Risparmio di tessuto osseo, riduzione del dolore e minori complicanze post operatorie sono i principali vantaggi delle nuove tecniche di chirurgia mininvasiva (Minimal Invasive Surgery - Mis) per la protesi dell’anca. L'intervento si rende necessario per risolvere i problemi di artrosi all’anca quando il dolore e la patologia osteoarticolare impediscono anche i più semplici movimenti come il salire le scale o allacciarsi le scarpe, compromettendo seriamente la qualità di vita. Sono circa 70.000 l'anno in Italia gli interventi per protesi dell’anca, nel mondo oltre 1.000.000. Negli ultimi dieci anni si è sviluppato un grande interesse nell’eseguire protesi d’anca attraverso minime incisioni cutanee, vie d’accesso chirurgiche non invasive e maggiore risparmio di osso: sono questi i temi di cui si è occupato l’evento scientifico “La chirurgia mini invasiva nella profilassi e nel trattamento dell’artrosi dell’anca”, che si è svolto lo scorso 6 novembre al Policlinico universitario “Agostino Gemelli”. L’iniziativa, promossa dal dipartimento di Scienze ortopediche e traumatologiche, diretto dal professor Carlo Ambrogio Logroscino, è stata l’occasione per un confronto sulle “filosofie protesiche conservative” per l’artrosi all’anca, l'articolazione che permette al femore di muoversi rispetto al bacino. Come tutte le articolazioni sottoposte al peso corporeo, è soggetta a sollecitazioni molto elevate e, quando questo delicato equilibrio entra in crisi, l'anca diventa dolorosa e rigida.

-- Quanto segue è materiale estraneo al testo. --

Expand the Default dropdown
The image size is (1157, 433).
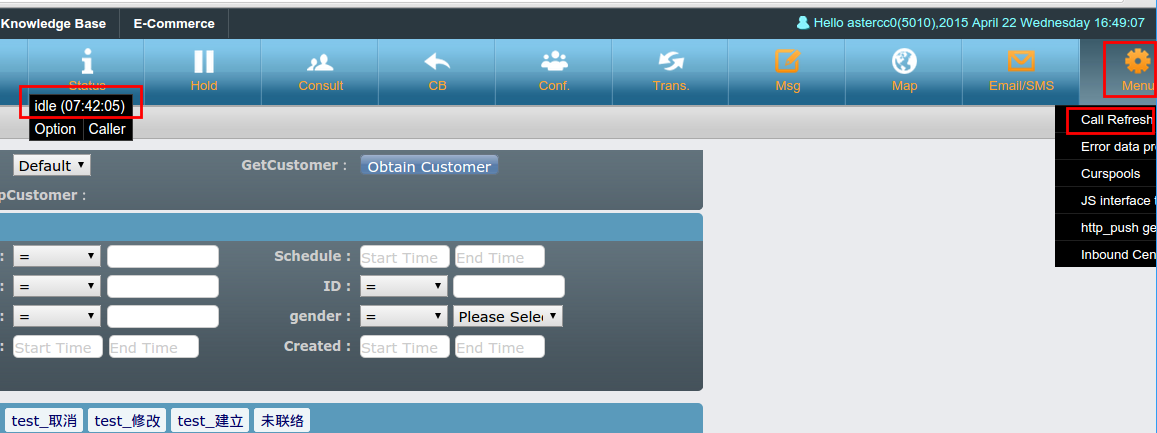click(52, 165)
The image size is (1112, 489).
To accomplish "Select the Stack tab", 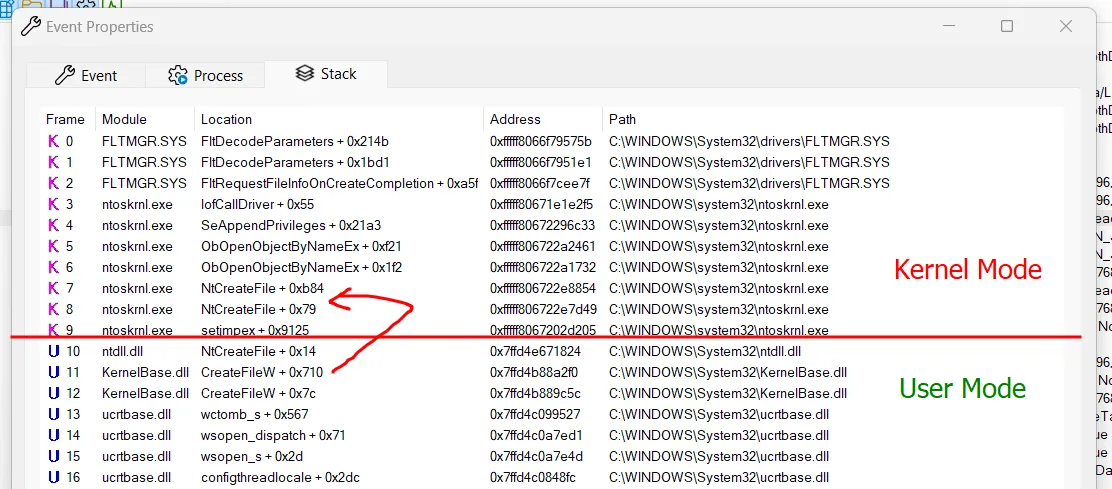I will pos(326,74).
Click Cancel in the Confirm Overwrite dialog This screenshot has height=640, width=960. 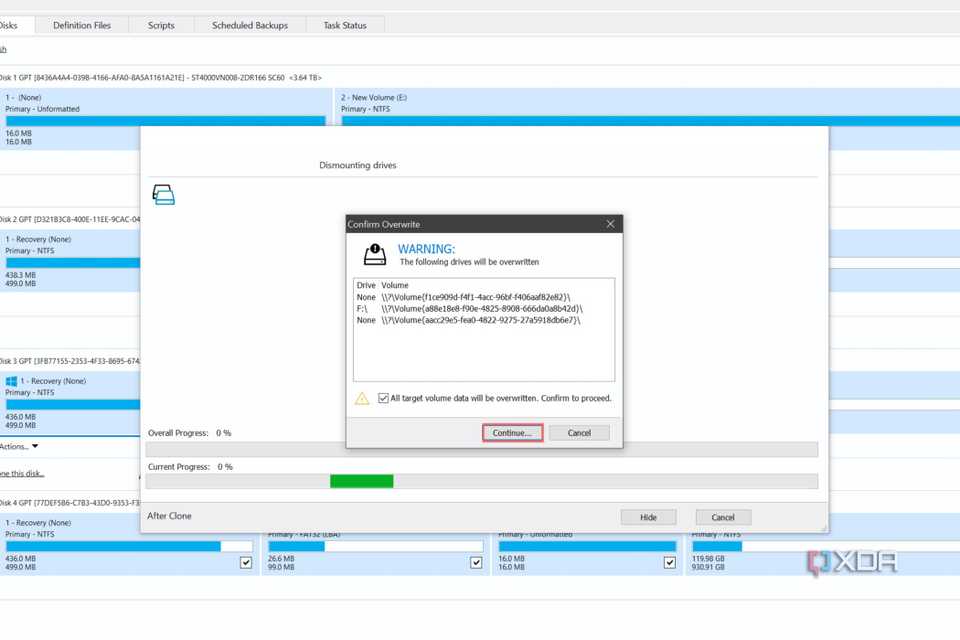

«Il meeting internazionale – spiega l’ortopedico della Cattolica, Giampiero Magliocchetti Lombi, chairman del Convegno – ha puntato l’attenzione sulle nuove terapie mini-invasive per l’artrosi all’anca. Negli ultimi decenni, grazie agli studi di Reinhold Ganz, la chirurgia dell’anca ha approfondito le proprie conoscenze sulla vascolarizzazione dell’epifisi prossimale del femore e ha individuato la “sindrome da impingement femoro-acetabolare, sia come entità patologica a se stante, che come eziopatogenesi di coxartrosi». «A fronte dell’esigenza di una sempre minore invasività - aggiunge il coordinatore scientifico del convegno Giandomenico Logroscino - sono state messe a punto tecniche artroscopiche, nuove vie chirurgiche, nuovi disegni protesici, nuovi sistemi di navigazione oltre a una rapida evoluzione dei materiali, realizzati sia per una migliore osteointegrazione, che per nuovi accoppiamenti a bassa usura». «Ormai, da circa venti anni, la Clinica Ortopedica dell’Università Cattolica di Roma, diretta dal professor Carlo Fabbriciani - continua Magliocchetti - rappresenta un centro di riferimento per la chirurgia mini invasiva per l’anca: siamo stati tra i primi in Italia a utilizzare queste tecniche».

«Con l’introduzione di queste innovative metodiche, i pazienti hanno tanti vantaggi, occorre però ricordare che i casi più complessi non possono beneficiare della tecnica chirurgica mini invasiva. I nuovi dispositivi protesici - precisa il dottor Logroscino - consentono un risparmio di tessuto osseo, una riduzione del dolore e minori complicanze post operatorie. Le nuove tecniche mininvasive possono per ora essere impiegate in almeno il 50% dei casi, ma i continui progressi in questo campo fanno ritenere che in futuro potranno essere impiegate di routine nella maggior parte dei pazienti affetti da artrosi primaria dell'anca. Il futuro nella chirurgia in genere e soprattutto ortopedica, sempre meno aggressiva, consente al paziente di tornare più rapidamente a una vita normale con una riduzione del dolore post-operatorio, dei tempi di degenza, con cicatrici minime e un più rapido recupero funzionale».

Nell’ambito del meeting, tra gli argomenti oggetto di discussione, particolare attenzione è stata dedicata ai dibattiti che hanno concluso le due sessioni dell’incontro scientifico: la “chirurgia conservativa dell’anca pre-protesica” e le “filosofie protesiche conservative a confronto” nonché l’esperienza del Policlinico Gemelli, pioniere di queste tecniche in Italia.